The mothering instinct exists for wealthy women just as it does for women in lower wealthy strata. And just like all other women, women with significant wealth have certain lessons they want their children to learn.
Everyone parents differently, but there are standards of behavior among wealthy women as it relates to the raising of their children. They have expectations of their children in terms of financial and career growth, and they have expectations of themselves in terms of offering their children a solid financial starting point.
Spectrem’s study on affluent women, Successfully Growing Your Business With Wealthy Women, details how women with a net worth over $1 million feel about their parenting duties, while also examining how having children may have affected the work-life balance of the women surveyed.
“The goal of many investors is to have enough money to pass a sizable amount on to their children,’’ said Spectrem president George H. Walper Jr. “For wealthy women, the goal is to not only offer their offspring an inheritance someday but to also make certain those children are prepared to handle finances in adulthood.“
Among the women surveyed for the Spectrem study, 66 percent are mothers, although most of them no longer have any children living at home. However, you never stop being a parent no matter where the child lives, and 48 percent of wealthy women said they have concerns over the financial situation of both their children and their grandchildren. However, that concern was seventh on the list of concerns, lagging behind concerns over family health issues, dealing with the responsibility for aging parents and concerns about what is going to happen to her own fate when she is old enough to need support due to health issues.
Wealthy women also put a stop point on financial support of their children. Forty-nine percent say children should no longer rely on their parents for financial support once they graduate from college or technical school. This opinion assumes those children get a well-paying job upon earning their degree, which may not always be the case in today’s economy.
Fourteen percent are willing to pay for their children’s lives as they go through post-graduate education.
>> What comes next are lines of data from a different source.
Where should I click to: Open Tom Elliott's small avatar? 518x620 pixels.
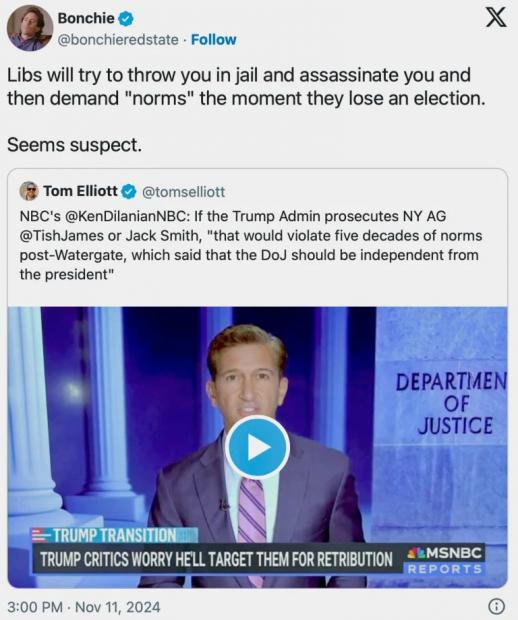[29, 191]
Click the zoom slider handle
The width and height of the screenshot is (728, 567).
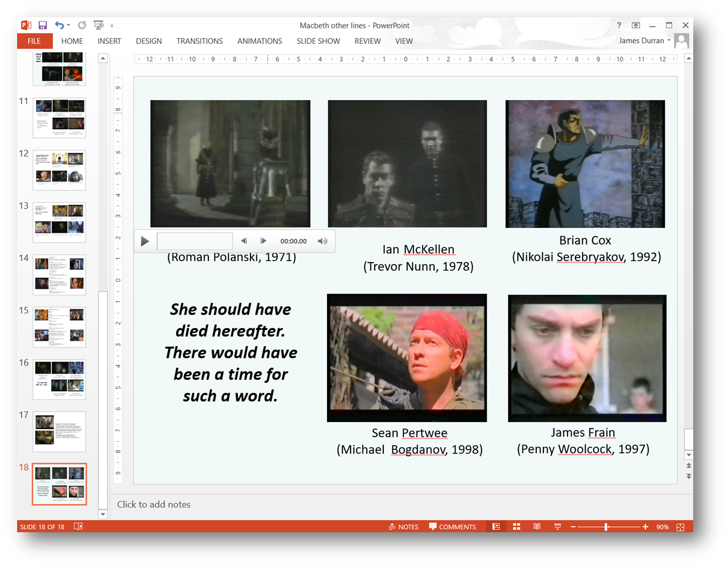pyautogui.click(x=606, y=527)
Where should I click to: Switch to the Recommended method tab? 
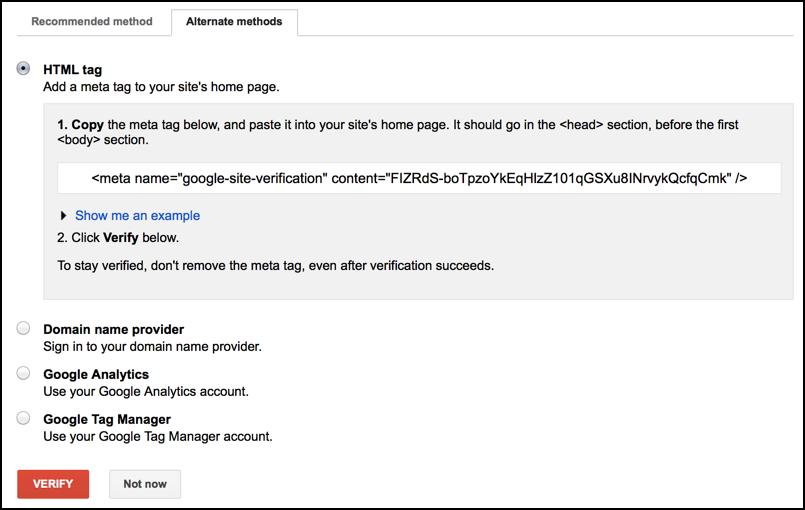92,21
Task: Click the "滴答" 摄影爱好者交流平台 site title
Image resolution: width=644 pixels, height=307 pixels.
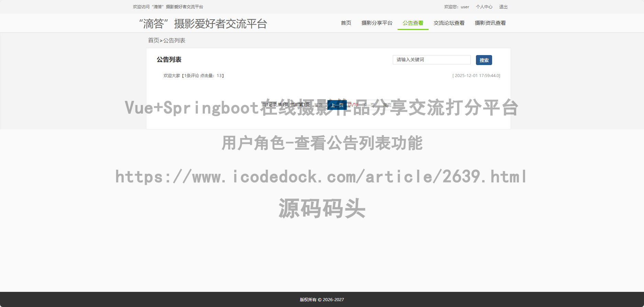Action: click(x=203, y=24)
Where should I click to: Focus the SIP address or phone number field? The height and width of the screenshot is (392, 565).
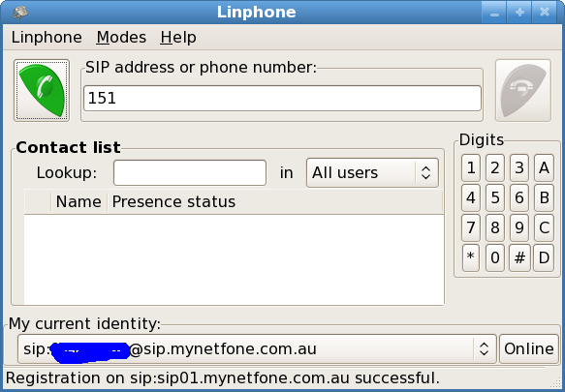283,99
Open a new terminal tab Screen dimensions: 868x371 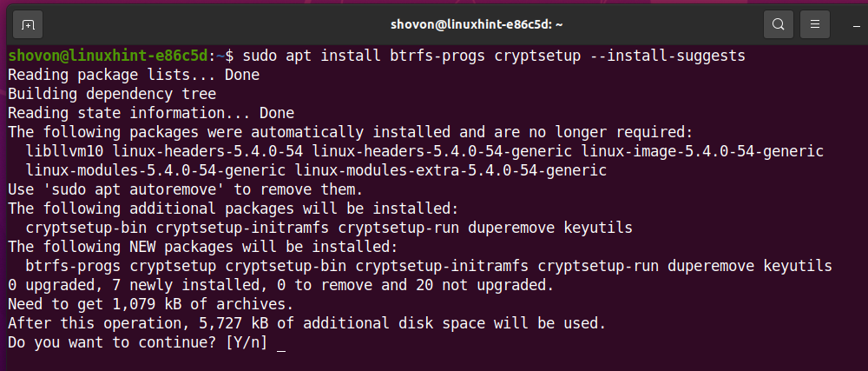[28, 23]
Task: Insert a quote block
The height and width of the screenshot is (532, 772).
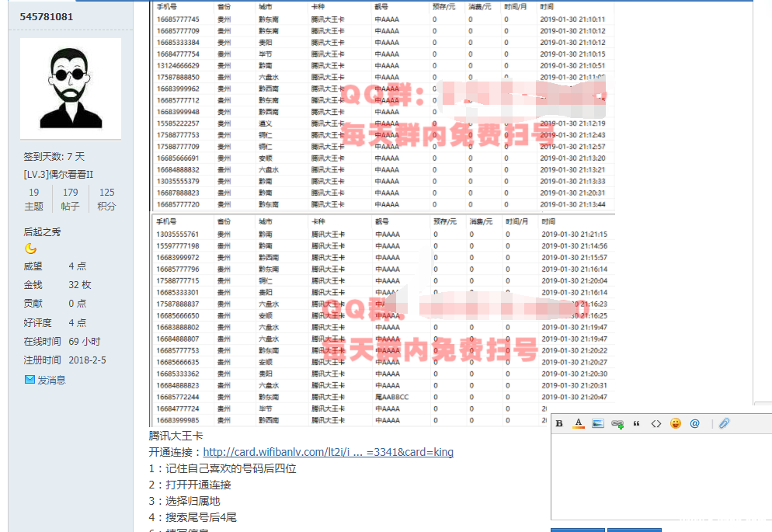Action: (637, 423)
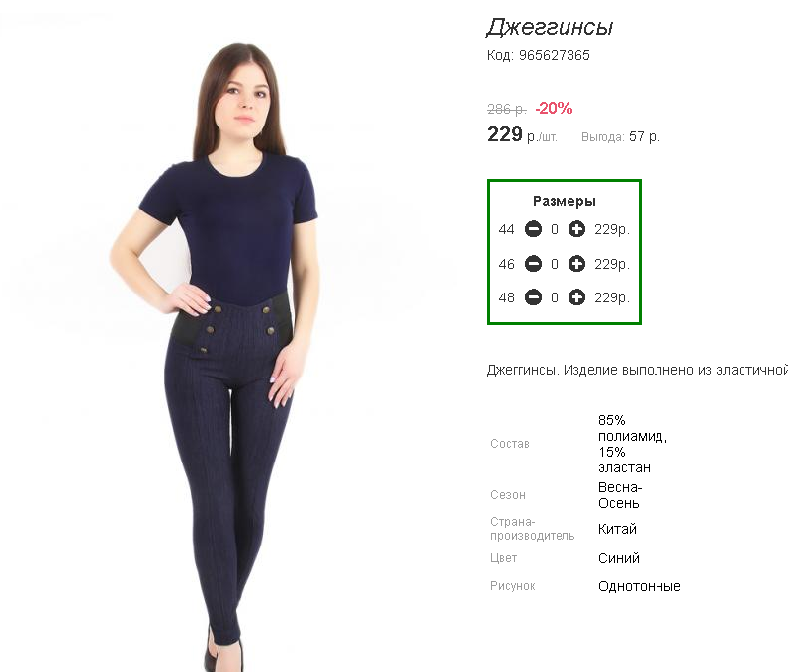Click the Джеггинсы product title
Image resolution: width=788 pixels, height=672 pixels.
coord(551,27)

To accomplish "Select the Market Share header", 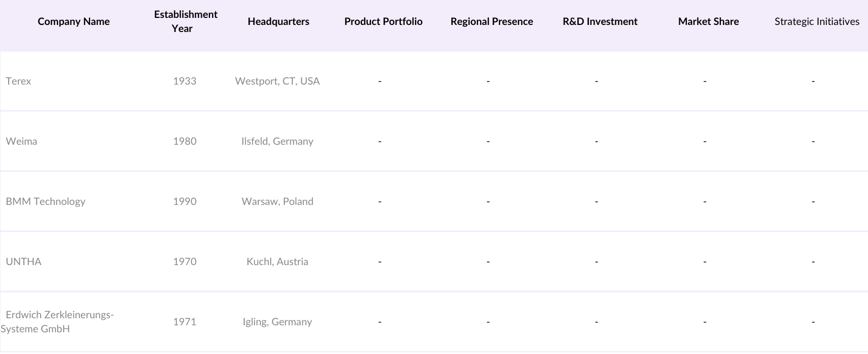I will pos(708,22).
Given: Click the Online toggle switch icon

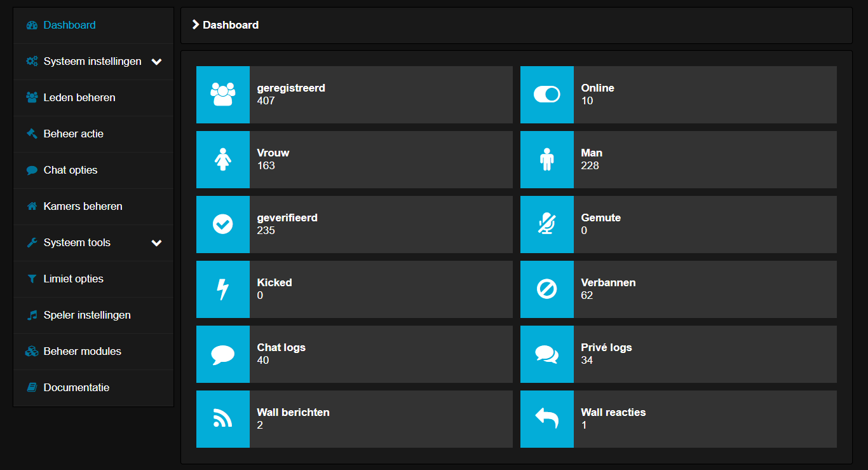Looking at the screenshot, I should coord(546,95).
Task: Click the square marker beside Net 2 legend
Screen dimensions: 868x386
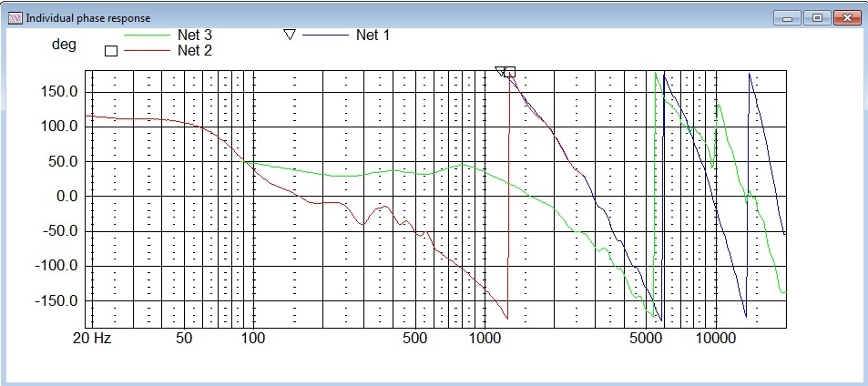Action: pyautogui.click(x=112, y=51)
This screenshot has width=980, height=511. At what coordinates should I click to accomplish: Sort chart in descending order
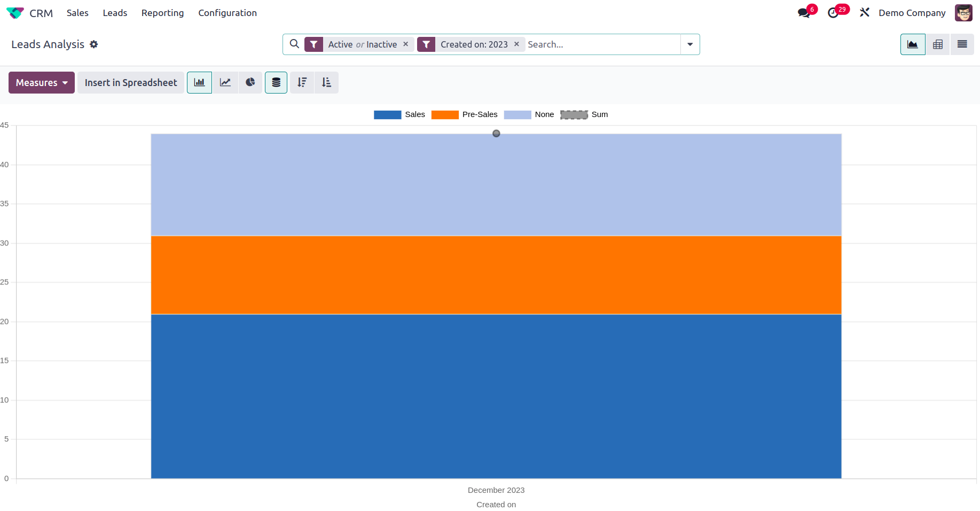click(302, 82)
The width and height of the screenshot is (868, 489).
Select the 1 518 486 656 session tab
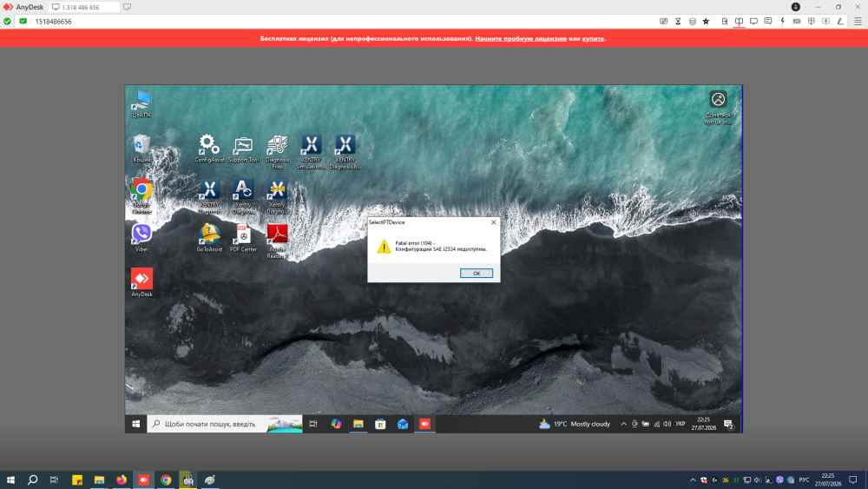pyautogui.click(x=83, y=7)
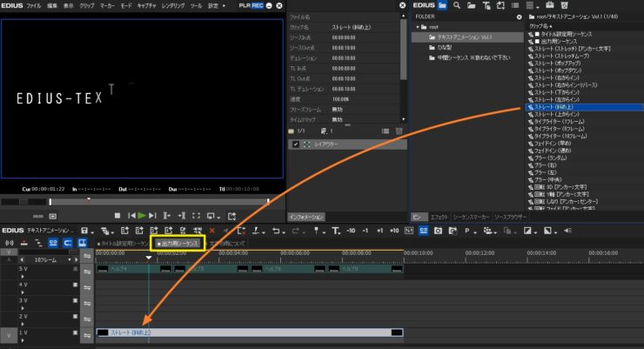Viewport: 644px width, 349px height.
Task: Toggle the レイアウター checkbox in the Information panel
Action: click(x=296, y=144)
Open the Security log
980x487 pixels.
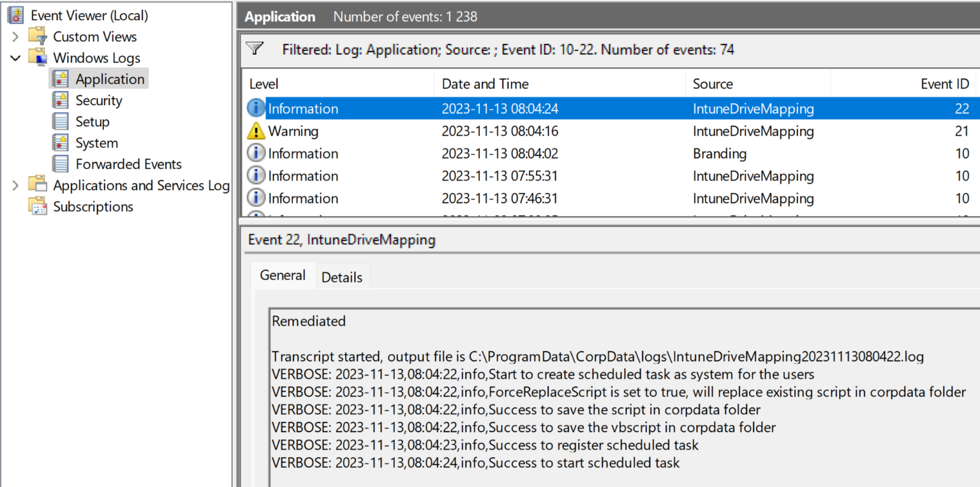98,100
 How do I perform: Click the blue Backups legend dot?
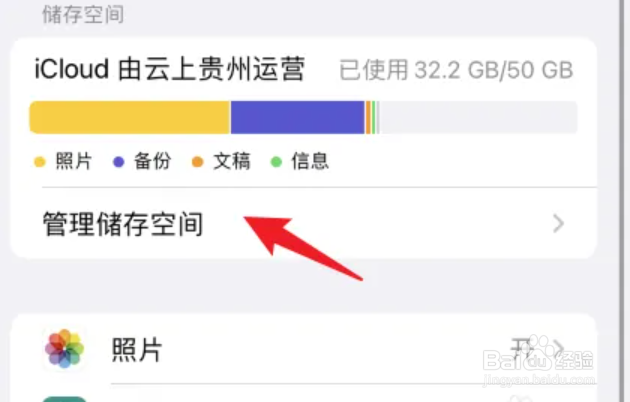(x=119, y=162)
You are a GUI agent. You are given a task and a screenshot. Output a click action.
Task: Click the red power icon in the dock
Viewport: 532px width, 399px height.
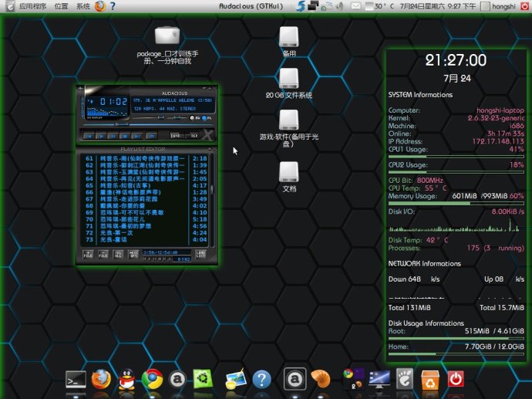pyautogui.click(x=455, y=379)
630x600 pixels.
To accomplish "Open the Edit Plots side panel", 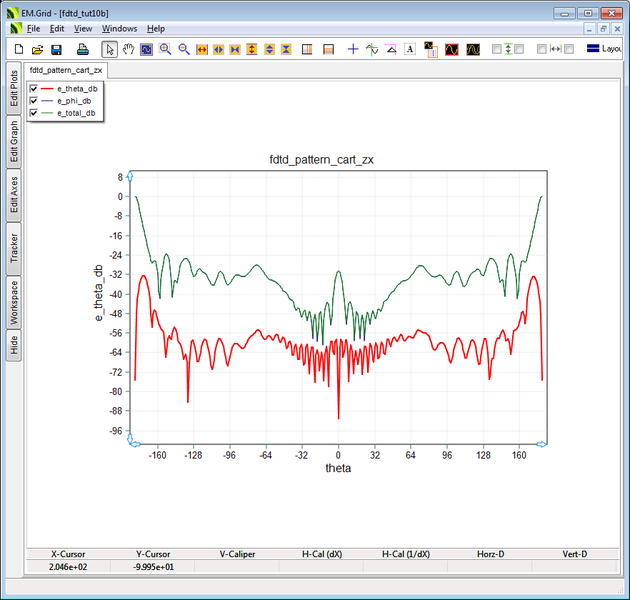I will (x=14, y=88).
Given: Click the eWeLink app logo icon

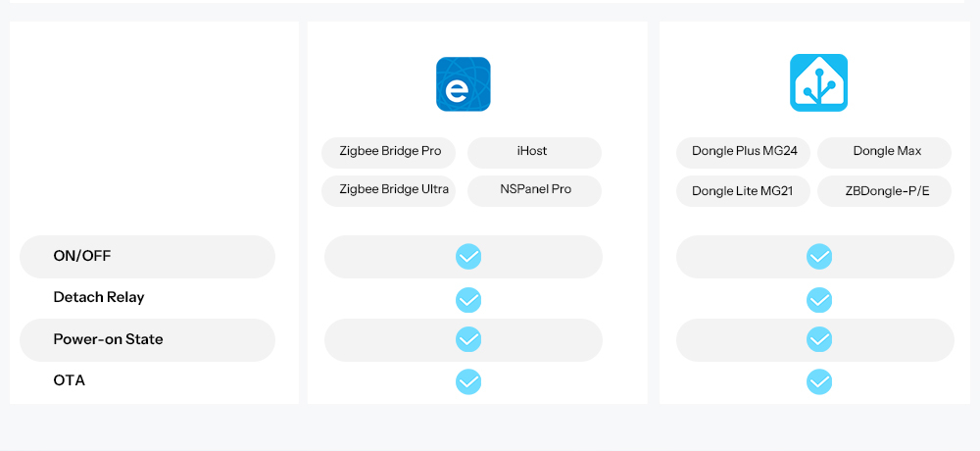Looking at the screenshot, I should [463, 83].
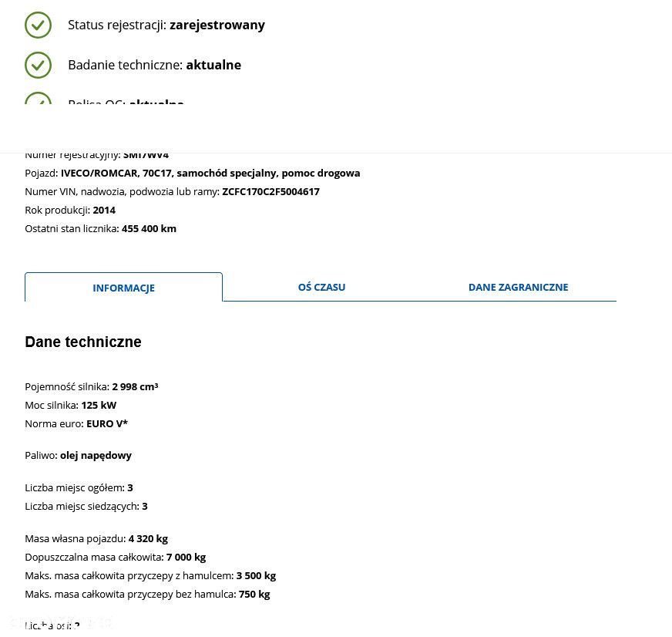This screenshot has height=637, width=672.
Task: Click the unbraked trailer mass 750 kg
Action: [x=254, y=594]
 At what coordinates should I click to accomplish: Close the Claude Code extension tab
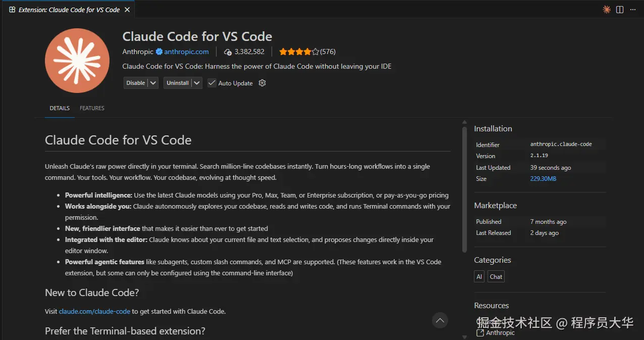click(x=127, y=10)
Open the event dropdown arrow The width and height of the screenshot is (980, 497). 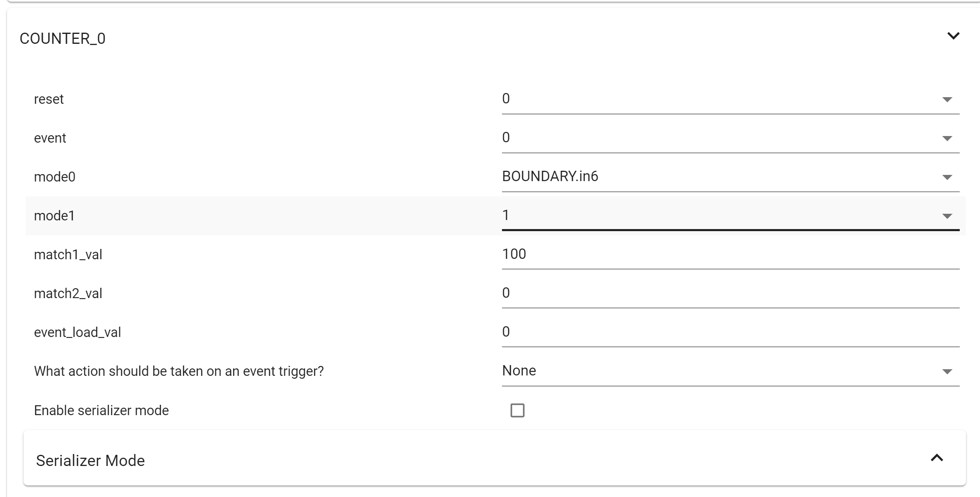[x=947, y=139]
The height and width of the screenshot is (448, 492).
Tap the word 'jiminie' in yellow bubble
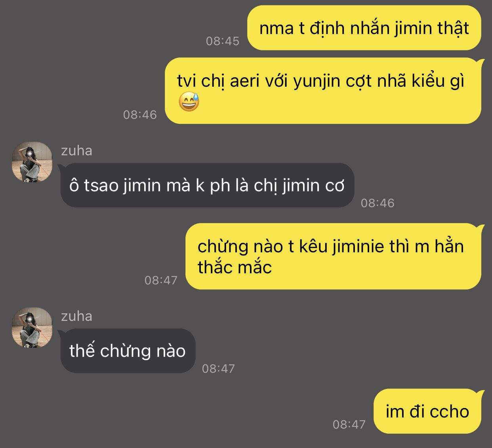[358, 247]
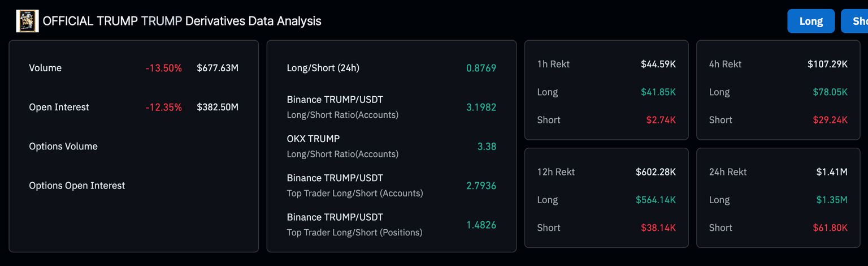Click the 12h Rekt total $602.28K
The width and height of the screenshot is (868, 266).
tap(656, 171)
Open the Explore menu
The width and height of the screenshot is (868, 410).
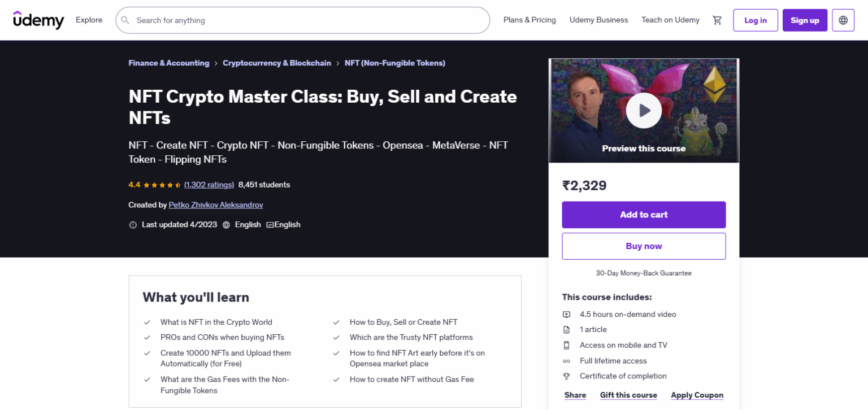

Sixteen percent believe financial support should end when the child reaches a specific age, no matter whether they are in the education process.
When discussing finances, there is support and then there is assistance. Forty-eight percent of wealthy women believe they should help pay for their child’s first automobile, and even 39 percent believe they should help with the cost of the children’s first home.
This information is critical for advisors to gather when talking with wealthy women. The intended financial support for children will weigh heavily on the money available for investments. A woman intent on helping the child financially past college is not going to be in the same position to invest as a woman who no longer supports her child financially.
The Spectrem study is shocking in the insights into how women perceive their children’s financial future working out. Overall, 44 percent of wealthy women do not believe their child will match the wealth level of their mother when they reach their mother’s age. Another 37 percent believe the child will be unable to improve on the final situation of their mother.
Top Takeaways for Advisors
Advisors must ask wealthy women the same questions they would ask men about the financial support of their children. It would be wrong to assume women are more financially supportive them men, fighting the stereotype that it is the male of the species who kicks the offspring out of the nest early.
The Spectrem study shows, however, that there are segments of women who feel differently than others toward the financial future of their children. Younger women are willing to wait a bit longer to kick the child off the family dole, for instance. Be aware of what kind of plan the wealthy woman has for the financial future of her child.